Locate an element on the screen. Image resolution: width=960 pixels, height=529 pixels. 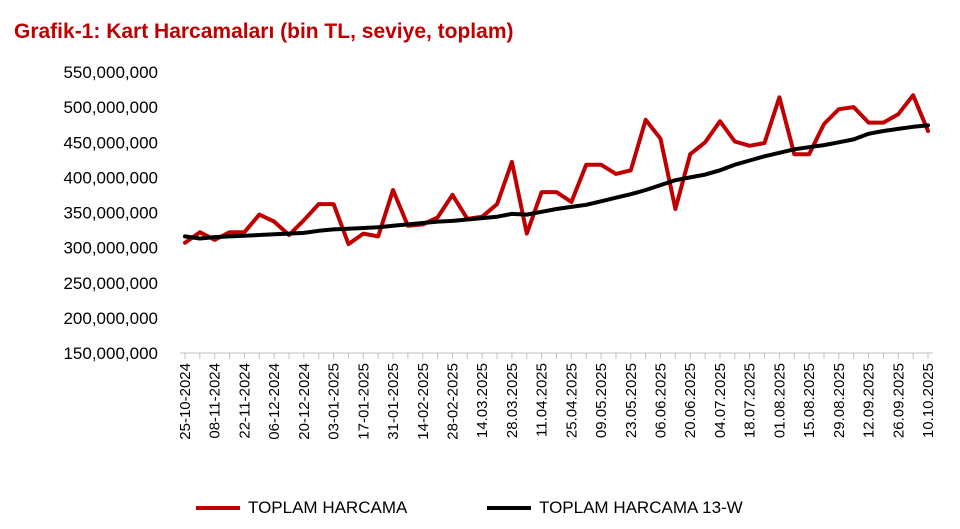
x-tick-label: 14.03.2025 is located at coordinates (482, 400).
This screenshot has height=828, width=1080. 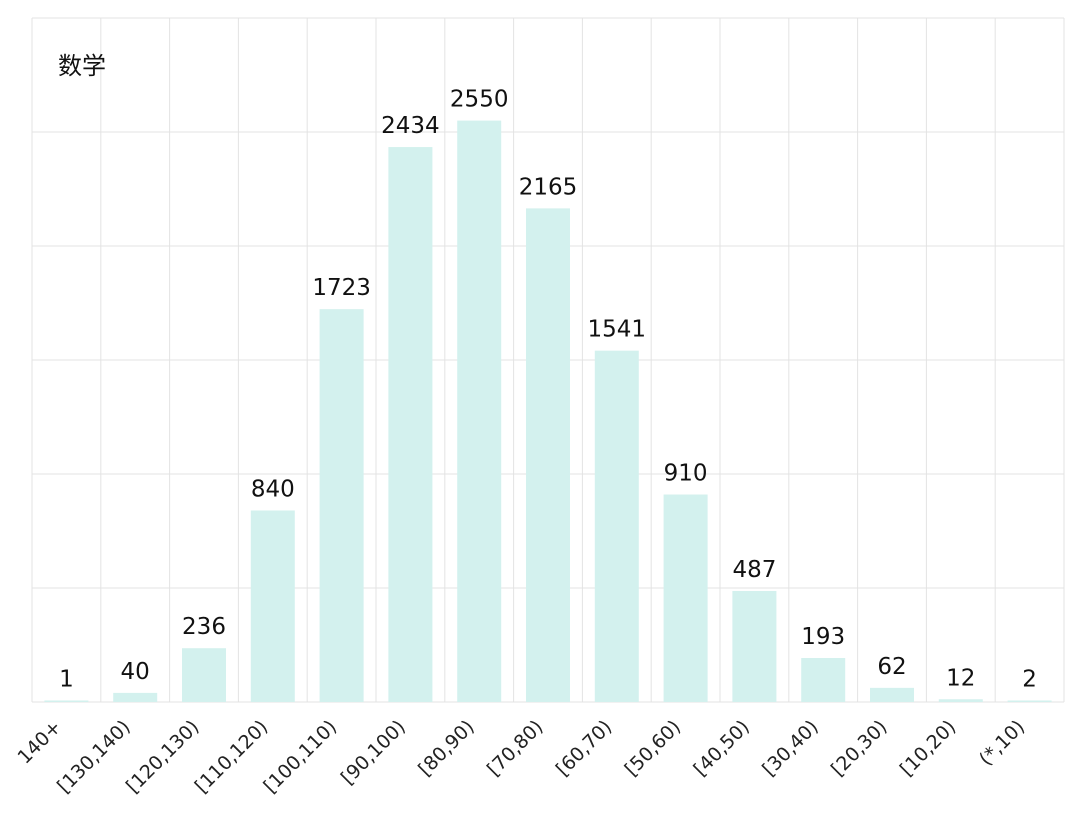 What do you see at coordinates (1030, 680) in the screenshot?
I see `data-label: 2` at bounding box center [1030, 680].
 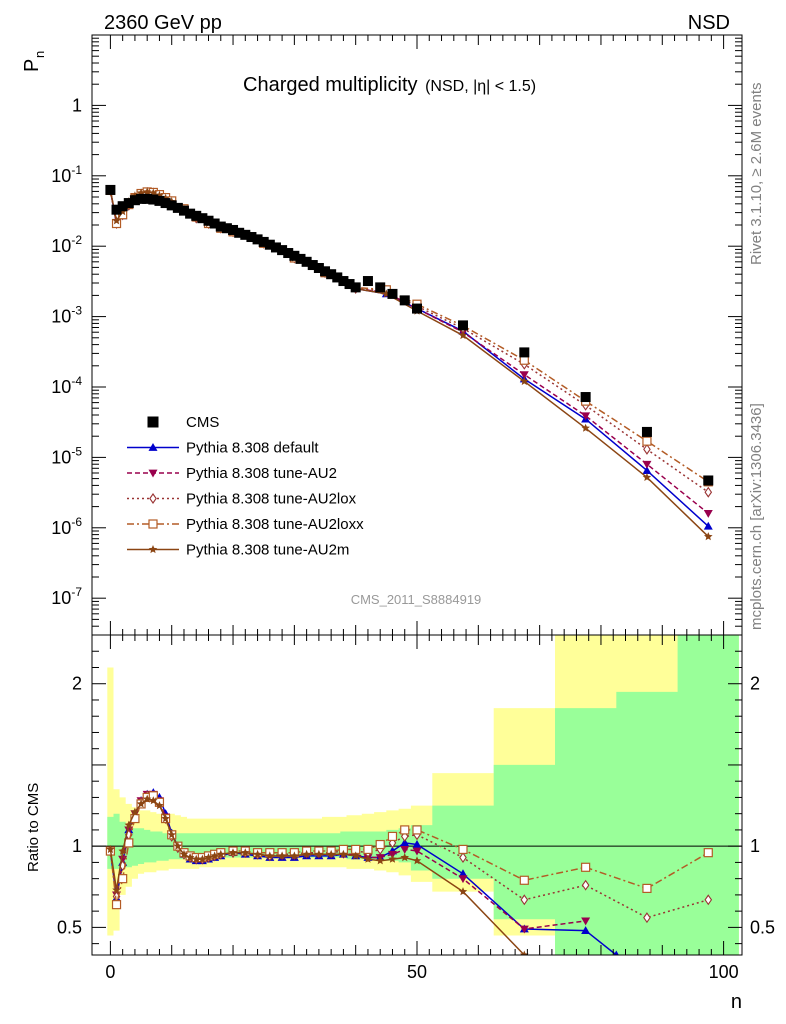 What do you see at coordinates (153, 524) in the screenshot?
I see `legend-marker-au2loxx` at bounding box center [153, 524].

---

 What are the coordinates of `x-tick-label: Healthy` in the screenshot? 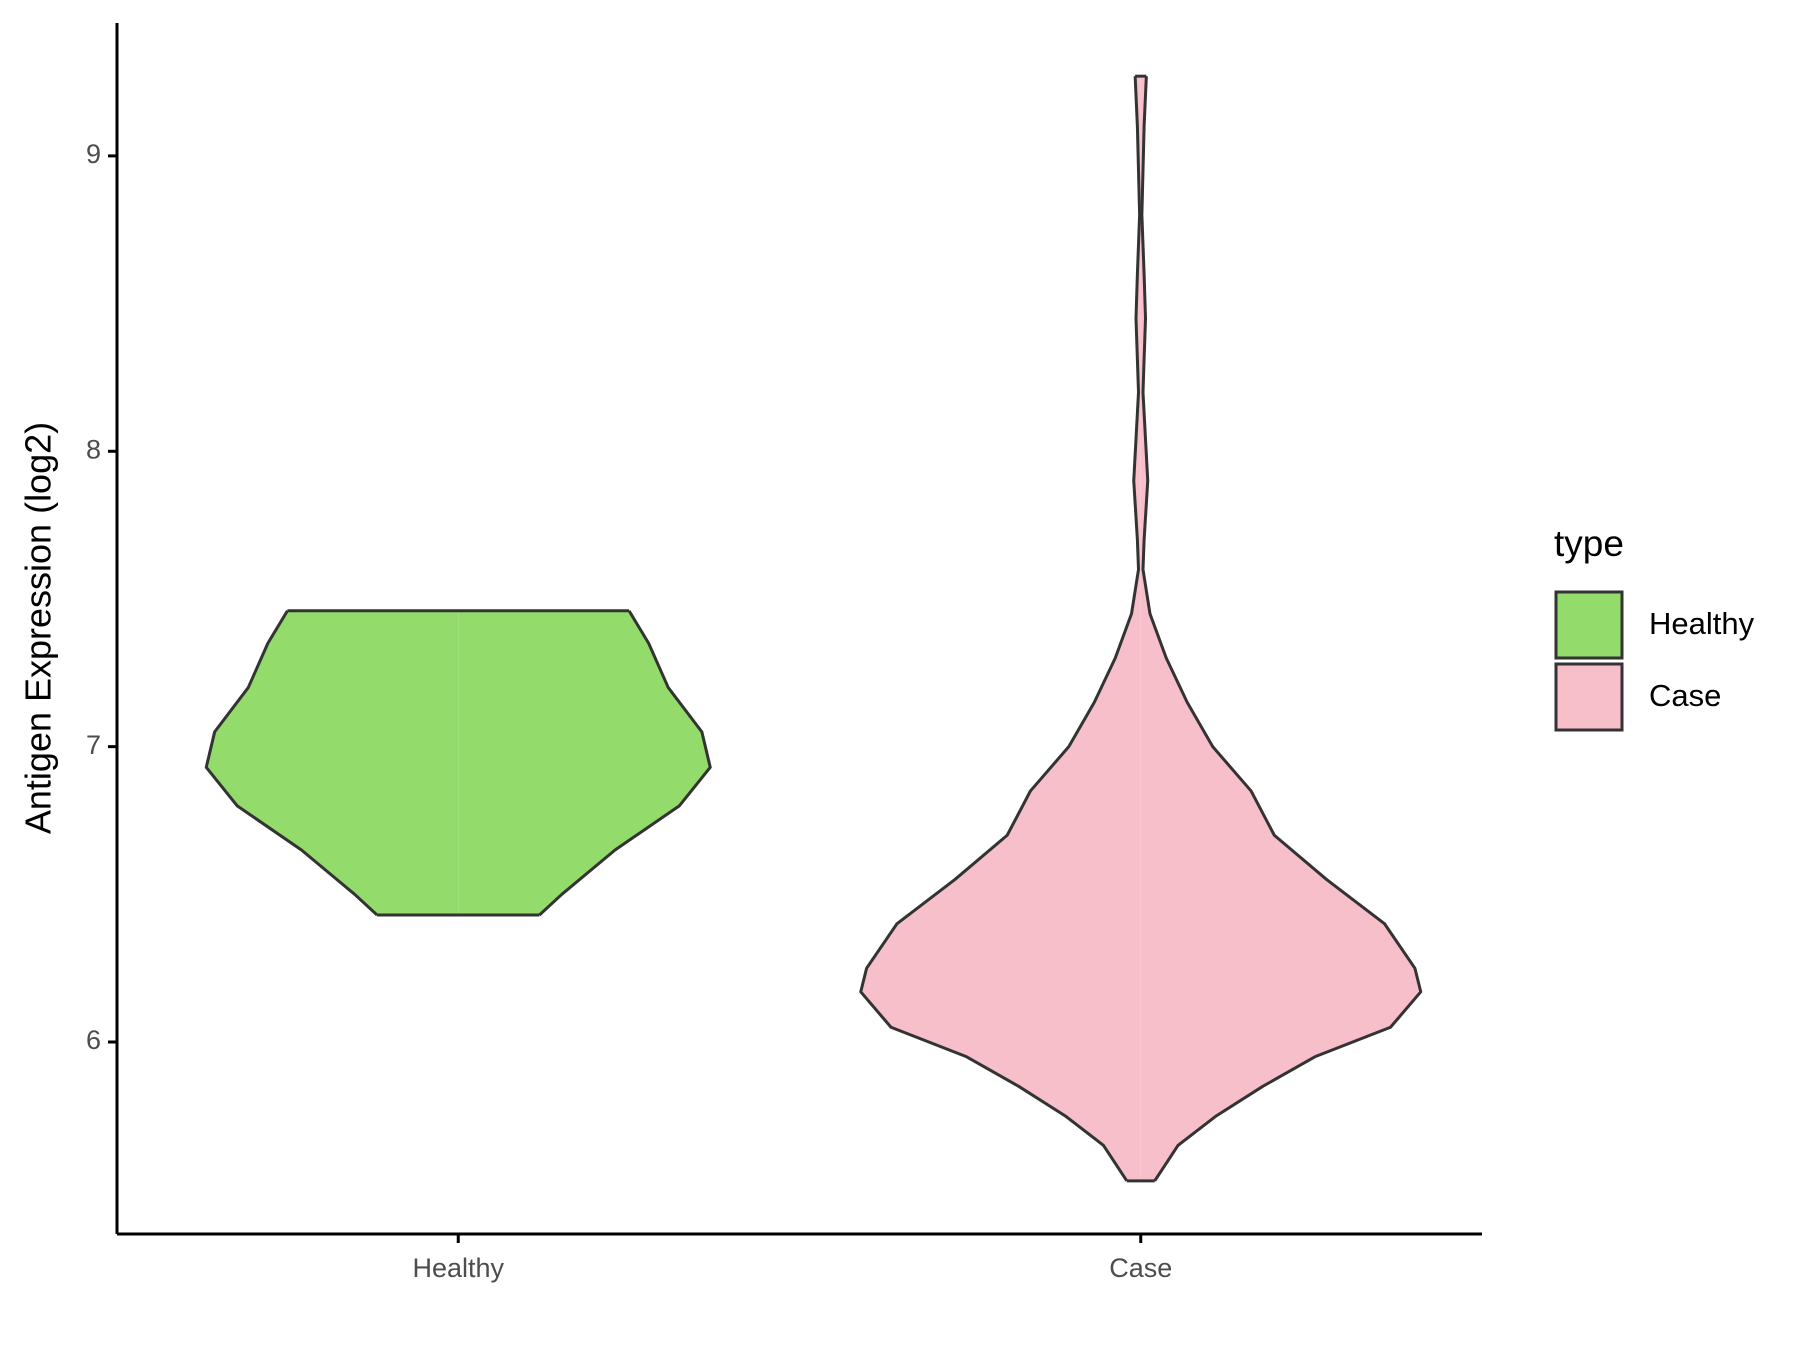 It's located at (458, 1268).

EXERCISE OBJECTIVE: Update everything from the line containing "Locate an element" down to the line containing "x-tick-label: 14.03.2025 is", replacing "screen" with "display" and keeping all else unchanged. Leave the pictures out of your answer.

RESPONSE TO THIS EXERCISE:
Locate an element on the display. Image resolution: width=960 pixels, height=529 pixels. 
x-tick-label: 14.03.2025 is located at coordinates (482, 400).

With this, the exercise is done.